Bunting, Williams to team up again - New investment firm in the offing - NCB on the hunt for wealth manager

Published: Wednesday | December 2, 2009


Lavern Clarke, Business Editor


( L - R ) Williams, Bunting

Chris Williams, after 16 years on other people's payroll, is going into partnership with former employer Peter Bunting, one of Jamaica's pioneering investment bankers, impeccable sources say, with the two just about set to launch a new investment outfit.

National Commercial Bank Jamaica Limited (NCB) is already on the hunt for a replacement for Williams inside and outside the bank, but group deputy managing director, Dennis Cohen, will hold the job in the interim if an immediate candidate does not emerge, insiders say.

Williams, who ran the bank's wealth arm, NCB Capital Markets Limited, for five years, says he will be taking up a new post in the investment field - but "not at a bank nor a securities dealership" - and that it would be up to others to make the announcement about his new role.

But Wednesday Business sources say it was "no coincidence" that Bunting's non-compete agreement with Scotiabank - to whom he and partners sold Dehring Bunting and Golding in 2006 - ends on December 7, and that he and Williams were advanced in planning the roll-out of the new firm.

Bunting was said to be off the island and unavailable for comment. But Williams, our source said, was not about to leave NCB for another paid position.

> _SOURCE EXCERPT_
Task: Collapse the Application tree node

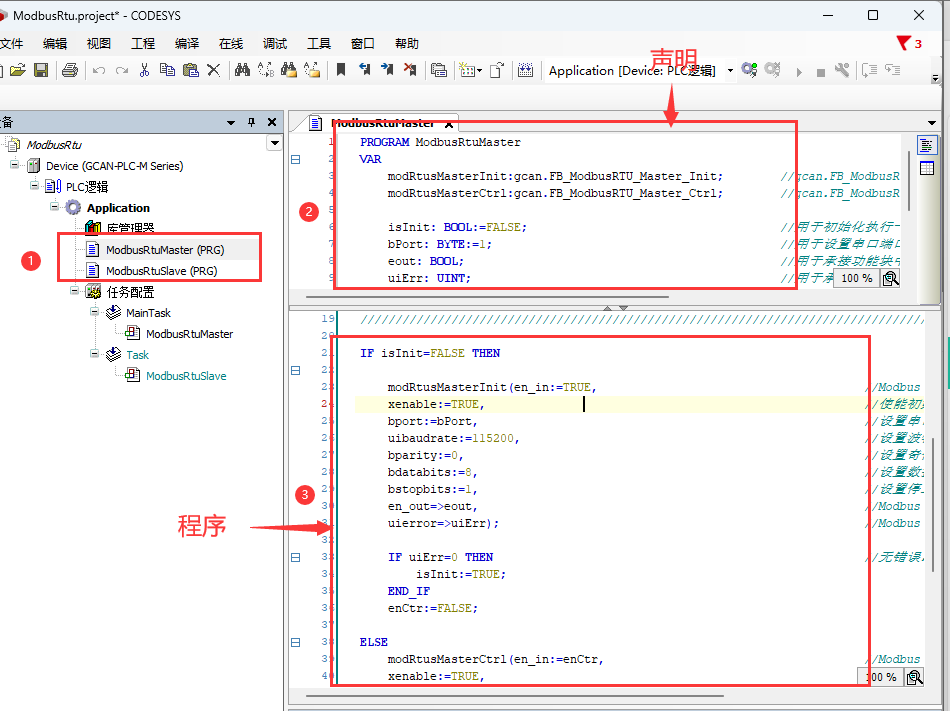Action: (x=56, y=208)
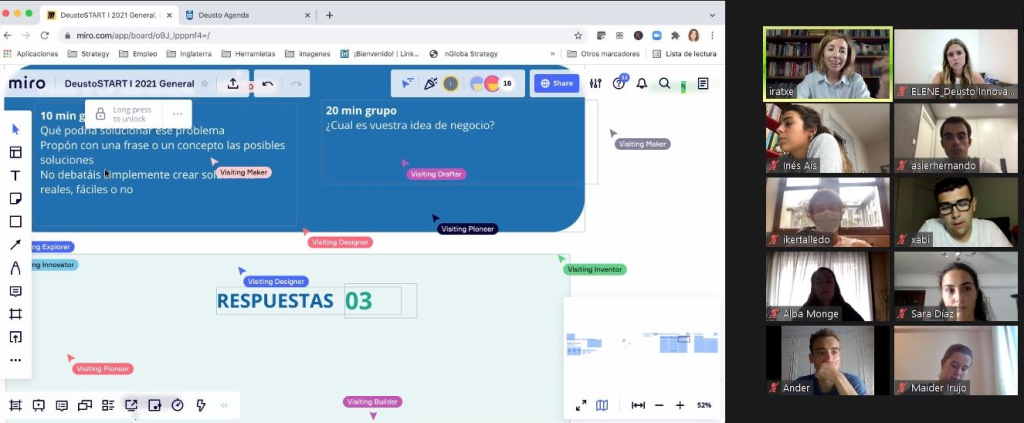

> _WHAT TO PRODUCE_
Please summarize the news article about Bunting and Williams in two sentences. The listing is separate material with no connection to the news article.

> _RESULT_
Chris Williams, who ran NCB Capital Markets Limited for five years, is said to be going into partnership with his former employer Peter Bunting to launch a new investment firm, and sources note that Bunting's non-compete agreement with Scotiabank ends on December 7. NCB is already looking for a replacement for Williams, and group deputy managing director Dennis Cohen will hold the job in the interim if no immediate candidate emerges.